The advantages of moving from 2-Dimensional Networks-on-Chip (NoCs) to 3-Dimensional NoCs for any application must be justified by the improvements in performance, power, latency and the overall system costs, especially the cost of Through-Silicon-Via (TSV). The trade-off between the number of TSVs and the 3D NoCs system performance becomes one of the most critical design issues. In this paper, we demonstrate a genetic algorithm (GA) based system optimization method, which can deliver the advanced system design setup through topology, routing algorithm, task mapping and tile placement. In comparison to the simulated annealing (SA) based design optimization method, our GA based method can achieve significant advantages. All the experiments have been done in GSNOC framework (written in SystemC-RTL), which can achieve the cycle accuracy and good flexibility.

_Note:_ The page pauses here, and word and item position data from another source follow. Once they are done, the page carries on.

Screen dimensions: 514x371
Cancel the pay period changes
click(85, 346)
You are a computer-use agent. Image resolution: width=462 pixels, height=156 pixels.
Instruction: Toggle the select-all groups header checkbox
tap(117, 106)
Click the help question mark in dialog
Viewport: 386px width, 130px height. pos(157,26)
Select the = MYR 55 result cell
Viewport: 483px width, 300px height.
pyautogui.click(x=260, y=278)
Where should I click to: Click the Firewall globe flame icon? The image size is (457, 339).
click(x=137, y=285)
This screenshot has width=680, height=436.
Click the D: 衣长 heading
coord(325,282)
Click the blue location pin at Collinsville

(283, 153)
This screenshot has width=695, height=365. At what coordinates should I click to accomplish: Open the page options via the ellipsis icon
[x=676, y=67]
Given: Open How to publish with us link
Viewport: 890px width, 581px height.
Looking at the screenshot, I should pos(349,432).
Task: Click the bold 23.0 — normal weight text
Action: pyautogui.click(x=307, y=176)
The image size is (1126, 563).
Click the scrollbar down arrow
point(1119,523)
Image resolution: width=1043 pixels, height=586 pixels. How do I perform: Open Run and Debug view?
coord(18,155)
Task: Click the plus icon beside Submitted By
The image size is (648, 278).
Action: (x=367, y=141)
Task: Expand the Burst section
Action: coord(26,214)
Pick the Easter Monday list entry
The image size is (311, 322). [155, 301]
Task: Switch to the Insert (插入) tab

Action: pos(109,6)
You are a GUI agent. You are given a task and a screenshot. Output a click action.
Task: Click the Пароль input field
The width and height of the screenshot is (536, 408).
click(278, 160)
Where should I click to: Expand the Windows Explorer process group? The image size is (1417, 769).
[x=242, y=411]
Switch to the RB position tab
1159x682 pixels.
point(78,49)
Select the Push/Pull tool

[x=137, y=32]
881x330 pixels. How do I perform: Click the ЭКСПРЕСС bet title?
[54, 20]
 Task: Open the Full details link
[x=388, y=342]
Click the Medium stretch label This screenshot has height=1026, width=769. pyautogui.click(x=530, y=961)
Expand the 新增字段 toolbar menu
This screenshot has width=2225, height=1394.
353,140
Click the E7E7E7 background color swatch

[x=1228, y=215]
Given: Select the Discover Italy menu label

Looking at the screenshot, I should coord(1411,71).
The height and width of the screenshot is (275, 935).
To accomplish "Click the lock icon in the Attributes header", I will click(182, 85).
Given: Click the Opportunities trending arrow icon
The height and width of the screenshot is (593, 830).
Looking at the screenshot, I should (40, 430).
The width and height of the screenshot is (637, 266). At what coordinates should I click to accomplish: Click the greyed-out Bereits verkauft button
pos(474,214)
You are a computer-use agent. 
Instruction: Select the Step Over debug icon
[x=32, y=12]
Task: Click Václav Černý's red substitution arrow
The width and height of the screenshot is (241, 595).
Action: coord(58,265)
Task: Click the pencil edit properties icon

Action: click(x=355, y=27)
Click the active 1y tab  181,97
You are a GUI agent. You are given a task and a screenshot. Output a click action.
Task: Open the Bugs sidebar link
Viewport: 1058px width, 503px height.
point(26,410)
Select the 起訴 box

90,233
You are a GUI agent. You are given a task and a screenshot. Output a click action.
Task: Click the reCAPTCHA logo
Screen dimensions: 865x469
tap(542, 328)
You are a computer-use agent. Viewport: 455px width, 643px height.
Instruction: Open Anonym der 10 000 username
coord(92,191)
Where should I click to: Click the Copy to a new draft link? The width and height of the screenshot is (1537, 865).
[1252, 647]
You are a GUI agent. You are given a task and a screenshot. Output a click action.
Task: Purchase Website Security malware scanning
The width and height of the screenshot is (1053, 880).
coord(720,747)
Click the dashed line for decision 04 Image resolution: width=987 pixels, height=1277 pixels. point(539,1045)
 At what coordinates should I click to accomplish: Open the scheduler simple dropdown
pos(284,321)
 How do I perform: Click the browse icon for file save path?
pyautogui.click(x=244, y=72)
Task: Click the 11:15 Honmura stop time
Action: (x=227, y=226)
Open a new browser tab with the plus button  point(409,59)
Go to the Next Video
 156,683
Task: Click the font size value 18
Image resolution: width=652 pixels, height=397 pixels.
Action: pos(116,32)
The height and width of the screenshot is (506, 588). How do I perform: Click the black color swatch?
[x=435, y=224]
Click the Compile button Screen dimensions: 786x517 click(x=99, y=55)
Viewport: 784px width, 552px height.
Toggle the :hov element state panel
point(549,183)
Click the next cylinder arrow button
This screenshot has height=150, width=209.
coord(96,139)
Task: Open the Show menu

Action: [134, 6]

基于遗传算法的低垂直链路密度三维片上网络多核心系统优化方法
对于任何应用程序来说,从二维片上网络(noc)迁移到三维noc的优势必须通过性能、功耗、延迟和整体系统成本的改进来证明,特别是通硅通孔(TSV)的成本。tsv数量与3D noc系统性能之间的权衡成为最关键的设计问题之一。在本文中,我们展示了一种基于遗传算法(GA)的系统优化方法,该方法可以通过拓扑,路由算法,任务映射和瓦片放置来提供高级系统设计设置。与基于模拟退火(SA)的设计优化方法相比,基于遗传算法的设计优化方法具有显著优势。所有实验均在GSNOC框架(用SystemC-RTL编写)中完成,可以达到周期精度和良好的灵活性。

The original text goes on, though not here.